Benefits of Having a 401k

While 401k plans may not be on your mind when you are in your 20s, you should start saving for retirement as soon as possible. Both you and your employer can make 401k contributions to help build a nest egg when you are no longer working.

Although there are many laws and requirements surrounding retirement accounts, contributing to a steady amount will greatly benefit you later. Find out more about the specific benefits of having a 401k below.

What are 401k plans?
Whether a Fidelity 401k account or through another financial investment management company, a 401k is a savings plan that is available at retirement. However, a 401k is not just a savings account.

Management companies invest the funds in 401k plans into stocks, bonds, money markets and mutual funds. These investments are like seeds to help your money grow, however, there some investments may be riskier than others.

Types of investments include the following:

  • Stocks – Publicly traded companies divide ownership into “shares” or stocks. When the value of the company rises, so does the value of the stock.    
  • Bonds – These investments are loans to companies that will be paid back plus interest.
  • Money markets – These are saving accounts that typically offer higher rates of interest than traditional savings accounts.
  • Mutual funds – These investments are a culmination of many stocks, sometimes referred to as a portfolio, and are professionally managed.

401k plans get their name from the Internal Revenue Code. Since 401k contributions are from income not yet taxed, you will need to pay the deferred taxes when you withdraw.

Why You Should Make 401k Contributions
Saving for your retirement should begin with your first paycheck, as it can take decades to put away enough for the years when you are not earning an income. Rather than simply tucking money away into a savings account, making 401k contributions can help you save more, faster.

It is recommended that you save between 10 to 15 percent of your earnings. Below are examples of 401k contributions:

  • Scenario A – A worker who earns $40,000 annually (and has a salary increase of 3 percent a year) contributes 10 percent of his income from 21 years of age until 67. The employee will have made $397,586 in 401k contributions during those 46 years of saving. With a rate of return of 7 percent, the worker should have $1,927,468 in his account by retirement.
  • Scenario B – If the same worker above has an employer with 401k plan limits that matches 50 percent of the worker’s contributions up to 6 percent of his annual salary, then the additional $119,276 in employer-match funds will increase the balance to $2,505,710.
  • Scenario C – If the worker makes contributions under the same conditions above but doesn’t start until 31 years of age, then he will only have $1,149,926 after investing for 36 years.

Funds invested well in 401k plans are better than those simply saved since they will grow. Employer-matched contributions to your 401k account are, basically, free money you can use when you have retired.

Many employers match their employees’ contributions, however, these funds may be vested. This means that employees will need to continue to work for the company for a certain period to retain employer-matched contributions.

Keep in mind, any funds you personally contribute to your Fidelity 401k account are yours and you will not lose the stocks you’re already invested in if you leave your company.

401k Benefits and Rules
If you have the means, then you may be tempted to throw as much money into your retirement account as possible. This is especially true if you are making 401k contributions later in your life.

However, the federal government puts 401k plan limits on annual contributions, which can change from year to year. As of 2020, tax-deferred 401k plan limits are set at $19,500 annually or $26,000 if you are older than 50 years of age.

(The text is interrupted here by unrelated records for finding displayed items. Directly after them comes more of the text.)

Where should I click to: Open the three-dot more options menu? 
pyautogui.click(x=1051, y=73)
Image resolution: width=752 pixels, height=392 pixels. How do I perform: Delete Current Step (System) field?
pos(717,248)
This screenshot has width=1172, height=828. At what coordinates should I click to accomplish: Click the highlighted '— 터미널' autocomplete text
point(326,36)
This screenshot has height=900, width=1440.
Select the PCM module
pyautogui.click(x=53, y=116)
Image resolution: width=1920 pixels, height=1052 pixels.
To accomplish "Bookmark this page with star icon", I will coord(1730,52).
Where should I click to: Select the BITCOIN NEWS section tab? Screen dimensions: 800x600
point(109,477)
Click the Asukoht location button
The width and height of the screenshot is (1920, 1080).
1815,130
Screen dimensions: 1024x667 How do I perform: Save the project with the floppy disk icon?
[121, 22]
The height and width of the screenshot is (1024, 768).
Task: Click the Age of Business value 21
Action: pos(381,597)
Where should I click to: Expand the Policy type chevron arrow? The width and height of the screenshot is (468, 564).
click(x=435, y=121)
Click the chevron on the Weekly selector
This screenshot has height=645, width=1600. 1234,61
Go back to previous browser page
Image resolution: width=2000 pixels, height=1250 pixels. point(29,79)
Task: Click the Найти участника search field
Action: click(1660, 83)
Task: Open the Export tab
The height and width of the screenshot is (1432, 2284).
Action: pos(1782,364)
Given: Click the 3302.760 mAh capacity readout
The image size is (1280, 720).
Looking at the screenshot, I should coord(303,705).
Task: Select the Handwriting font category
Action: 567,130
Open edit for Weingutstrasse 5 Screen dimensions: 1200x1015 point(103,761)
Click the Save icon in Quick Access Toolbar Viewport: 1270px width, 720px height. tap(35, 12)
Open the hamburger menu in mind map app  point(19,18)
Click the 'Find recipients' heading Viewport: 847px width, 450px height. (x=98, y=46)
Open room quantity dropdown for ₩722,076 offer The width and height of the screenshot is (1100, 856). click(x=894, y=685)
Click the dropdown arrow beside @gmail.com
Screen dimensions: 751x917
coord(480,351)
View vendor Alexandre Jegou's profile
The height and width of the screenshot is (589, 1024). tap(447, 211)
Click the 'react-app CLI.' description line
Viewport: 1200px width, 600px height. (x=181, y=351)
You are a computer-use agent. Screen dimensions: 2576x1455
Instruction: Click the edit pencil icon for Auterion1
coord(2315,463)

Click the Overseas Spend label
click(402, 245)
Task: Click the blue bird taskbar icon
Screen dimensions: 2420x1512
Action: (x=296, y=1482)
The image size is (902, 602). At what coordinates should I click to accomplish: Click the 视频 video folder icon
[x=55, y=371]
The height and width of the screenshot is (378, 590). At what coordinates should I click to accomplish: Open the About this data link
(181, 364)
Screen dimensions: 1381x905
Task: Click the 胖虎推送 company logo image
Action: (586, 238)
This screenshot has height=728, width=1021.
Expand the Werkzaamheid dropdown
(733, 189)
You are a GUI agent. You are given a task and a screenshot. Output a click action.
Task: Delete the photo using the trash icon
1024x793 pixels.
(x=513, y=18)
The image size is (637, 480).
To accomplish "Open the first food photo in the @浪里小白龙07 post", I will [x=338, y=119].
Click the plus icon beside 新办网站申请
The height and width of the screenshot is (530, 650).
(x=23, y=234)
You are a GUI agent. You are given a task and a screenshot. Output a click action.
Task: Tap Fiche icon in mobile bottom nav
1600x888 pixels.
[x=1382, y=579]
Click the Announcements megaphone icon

What Happens When You Make a 401k Withdrawal
You can make a 401k withdrawal after reaching 59-and-a-half years of age without receiving a penalty. Because you are only supposed to use funds from 401k plans once you reach retirement age, the government issues fees for early withdrawals.

However, the early withdrawal penalty may be waived under the following circumstances:
  • Hardship, such as to pay for tuition, medical expenses or a primary home
  • Qualifying disabilities
  • Court orders
When you make your 401k withdrawal after the minimum age requirement, you may select a lump-sum (all of your funds) or multiple distributions. In either case, you will need to pay the deferred taxes.